Wednesday, March 23, 2011

Sharon Van Etten

My interview with Sharon Van Etten is this week's WEVancouver music feature.

Sharon Van Etten is on tour in support of her new album, Epic.
Sharon Van Etten is on tour in support of her new album, Epic.
Credit: Supplied


MUSIC: Sharon Van Etten shelves softer side for ‘Epic’

Sharon Van Etten’s first album, Because I Was In Love, explored the darkest time in the young singer/songwriter’s life: six years in an ever-escalating abusive relationship. The scars-and-all honesty, coupled with compelling arrangements, made for one of the most achingly beautiful albums of 2009. Two years later, she’s touring in support of her follow-up, Epic, a louder, electric affair. As she tells WE, she’s finally ready to rock out and melt some faces.

WE: How does it feel to have a full band?
Sharon Van Etten: It’s fun. They’re just fun to be around. It’s a different way of performing and it’s cathartic in a different way. I’m learning how to rock out a little more. There are some people who prefer my solo stuff, because it’s mellow and sad and not as loud, but it’s nice to do something different for a little while. You get bored when you sing the same way for years.

You can really change it up on stage, I’d imagine, too.
I’m learning the balance. People don’t want their faces melted the whole set — well, some people do, I guess — but it’s nice to have a dynamic throughout the set, peaks and valleys, so to speak.

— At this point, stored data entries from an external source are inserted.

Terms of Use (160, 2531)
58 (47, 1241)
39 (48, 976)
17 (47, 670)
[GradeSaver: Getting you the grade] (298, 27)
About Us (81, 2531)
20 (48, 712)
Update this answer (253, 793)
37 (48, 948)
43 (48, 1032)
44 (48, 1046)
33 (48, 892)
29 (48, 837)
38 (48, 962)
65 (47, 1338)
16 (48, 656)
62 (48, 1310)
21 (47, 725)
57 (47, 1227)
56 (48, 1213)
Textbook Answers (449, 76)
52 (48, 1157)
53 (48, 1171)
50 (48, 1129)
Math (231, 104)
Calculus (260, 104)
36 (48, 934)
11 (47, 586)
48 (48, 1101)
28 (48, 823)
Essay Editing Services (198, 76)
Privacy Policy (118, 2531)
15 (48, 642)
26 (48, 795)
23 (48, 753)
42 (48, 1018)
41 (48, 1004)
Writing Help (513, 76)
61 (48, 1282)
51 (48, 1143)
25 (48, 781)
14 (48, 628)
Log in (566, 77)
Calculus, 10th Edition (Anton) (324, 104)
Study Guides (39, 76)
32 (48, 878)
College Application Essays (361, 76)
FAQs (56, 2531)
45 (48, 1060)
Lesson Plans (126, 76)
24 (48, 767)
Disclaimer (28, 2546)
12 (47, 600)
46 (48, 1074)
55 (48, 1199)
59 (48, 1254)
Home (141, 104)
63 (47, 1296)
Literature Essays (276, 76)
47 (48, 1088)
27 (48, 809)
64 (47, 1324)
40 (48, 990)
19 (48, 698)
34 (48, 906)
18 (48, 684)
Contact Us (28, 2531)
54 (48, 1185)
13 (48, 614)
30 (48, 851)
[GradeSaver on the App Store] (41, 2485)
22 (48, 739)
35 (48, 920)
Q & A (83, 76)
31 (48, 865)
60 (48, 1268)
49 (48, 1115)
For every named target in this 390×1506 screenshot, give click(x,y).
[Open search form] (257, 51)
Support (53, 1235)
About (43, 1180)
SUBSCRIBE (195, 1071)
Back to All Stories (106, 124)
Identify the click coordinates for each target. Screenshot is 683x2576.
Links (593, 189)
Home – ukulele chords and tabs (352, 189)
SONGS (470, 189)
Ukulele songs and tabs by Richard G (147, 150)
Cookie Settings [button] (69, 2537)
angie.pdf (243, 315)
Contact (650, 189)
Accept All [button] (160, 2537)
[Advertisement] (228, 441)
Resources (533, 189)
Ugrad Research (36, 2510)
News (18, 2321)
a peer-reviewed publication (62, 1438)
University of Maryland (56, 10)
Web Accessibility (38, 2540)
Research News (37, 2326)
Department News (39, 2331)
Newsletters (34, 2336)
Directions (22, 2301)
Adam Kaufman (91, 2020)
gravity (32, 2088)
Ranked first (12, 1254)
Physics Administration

So faces will actually be melting on this tour?
As much as I can do. (Laughs) Just seeing heads bob is a big thing for me. I’m starting to use my pedal, but it’s funny, I don’t really know how to use them properly yet, so I mess up half the time live, and it’s either too loud when I hit it or nothing happens at all. In my mind, it’s like a joke, like Amelia Bedelia trying to rock out or something. But it’s fun to start learning stuff I always wanted to do when I had a band.

You come from a choir background. That’s as different from what you’re doing now as can be.
(Laughs) Yeah, totally. I always loved singing with other people and I didn’t really write much music in high school, but it was really fun to sing harmonies and hear moving parts and hear a cappela versions with voices acting as different instruments. It was always really interesting to me, like you don’t need an instrument to actually perform a song... That was the beginning of using my choir background to start writing songs. You can have dynamics with just vocals.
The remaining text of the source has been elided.